NEW YORK (GenomeWeb) – A team led by researchers at Pacific Northwest National Laboratory has devised a Bayesian approach to proteoform modeling that could offer improved protein quantitation in large-scale proteomic experiments.
Described in a study published last week in Molecular & Cellular Proteomics, the approach aims to take into account the multiple forms of a given protein that could exist in a sample, allowing researchers to arrive at more accurate calculations of protein abundance from identified peptides.
The basic notion underlying mass spec-based proteomics is that mass spectra generated by analysis of peptide fragments can be matched to specific peptides and that those peptides can then be assigned to particular proteins, allowing researchers to determine the protein composition of a sample.
The problem, noted Bobbie-Jo Webb-Robertson, a PNNL researcher and first author on the paper, is that "when you get into [analysis of] higher organisms, you have a lot of peptides that map to multiple proteins and map to multiple isoforms of the same protein."
"A lot of the challenge lies on the computational side," she said. "How do you take those peptides and infer the correct protein abundance? How do you know when you have peptides that are pointing to more than one protein?"
The lack of methods to adequately deal with such issues is possibly a key factor underlying proteomics' poor track record to date in biomarker discovery, Webb-Robertson told ProteoMonitor.
Traditionally, researchers have approached the question of assigning peptides to proteins from the standpoint of optimization – finding the minimum number of proteins that explains the peptides identified by a mass spec experiment.
Protein quantitation, then, has traditionally involved "taking all my peptides for [a given] protein, running a linear model or some sort of averaging algorithm, and then just saying that if I put all of that peptide evidence together, there is my protein [quantity]," Webb-Robertson said.
"But when you get into complex disease and you are trying to find a biomarker that may be a low abundance protein or some specific isoform of a protein, that strategy doesn't really work anymore," she noted.
In an effort to improve protein quantitation, the PNNL researchers developed an approach in which they generate a statistical signature for each individual peptide. They then examine how frequently they observe that peptide's signature and use this frequency information to determine the number of different proteoforms of a given protein that are likely present.
"If I see [a given peptide] signature more often that I would expect to by chance, then I infer that that means I have two forms of that protein that are being expressed, or more than that," Webb-Robertson said.
She noted that recently other groups have been attacking the problem from a different angle, by taking the peptide level data, then correlating the different peptide levels and using clustering approaches to determine how many different proteoforms are likely present.
In the MCP paper, the researchers compared their Bayesian approach to such a correlation and clustering method – protein quantification by peptide quality control (PQPQ) – and found that while the two methods had essentially equal sensitivity in terms of identifying proteoforms present, the PNNL group's approach demonstrated better specificity, resulting in fewer false positive proteoform identifications.
Webb-Robertson said that ideally her team would like to combine the two methods, noting in particular that correlation and clustering methods like PQPQ offer a potential corrective to the PNNL approach by countering the notion that peptides are independent of one another – an assumption built into their method.
She said that she has begun efforts to integrate the two approaches and that while she doesn't yet have "validation that my intuition is right," she nonetheless believes that the field will move toward integrating methods that will "account for both peptide correlation and statistical signatures."
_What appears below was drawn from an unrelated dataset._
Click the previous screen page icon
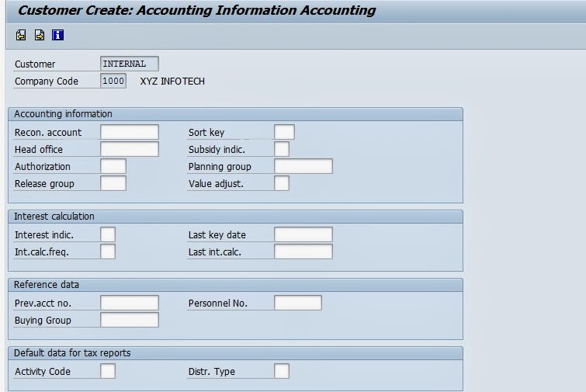Image resolution: width=586 pixels, height=392 pixels. point(21,35)
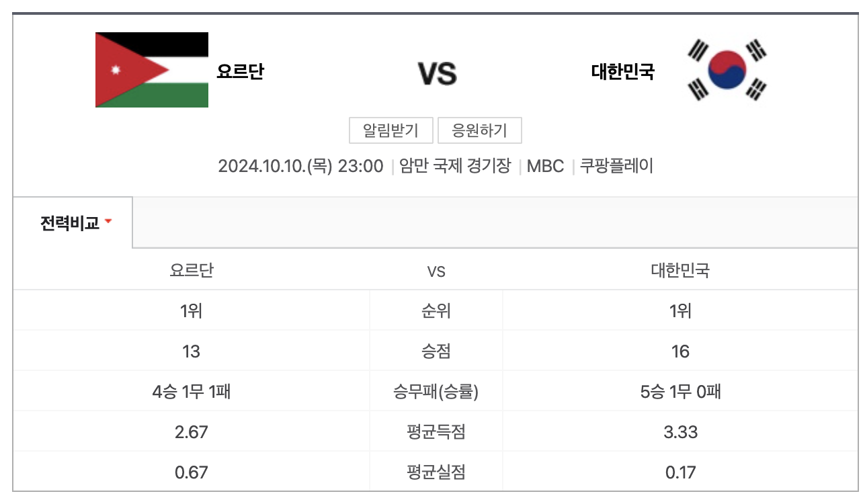Click the South Korea flag image
The image size is (863, 504).
click(725, 69)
More generally, Webb-Robertson said she sees a move within the field toward a greater appreciation of the need to better take into account protein proteoforms when doing large-scale proteomic analyses.
In July, a team led by Northwestern University researcher Neil Kelleher published a paper in Journal of Proteome Research presenting what the authors called a "Bayesian framework" for improving proteoform identification in top-down proteomics.
Proteoform identification and quantitation has traditionally been a key goal of top-down proteomics – indeed, it has been a primary factor driving interest in the field. Bottom-up researchers are increasingly concerned with the issue as well, though, Webb-Robertson said.
"I don't think you'll see many more papers on just doing standard protein quantitation by just adding a new covariate to a linear model, because I think reviewers will bring up the fact that you have no way to account for which proteoform a peptide belongs to," she said, adding that she believes approaches like that presented in the MCP paper will be the standard in four or five years.
She said that she and her colleagues are currently using the method in a number of biomarker discovery projects she is working on. She added that they hope to make the first release of the software available within the next six months.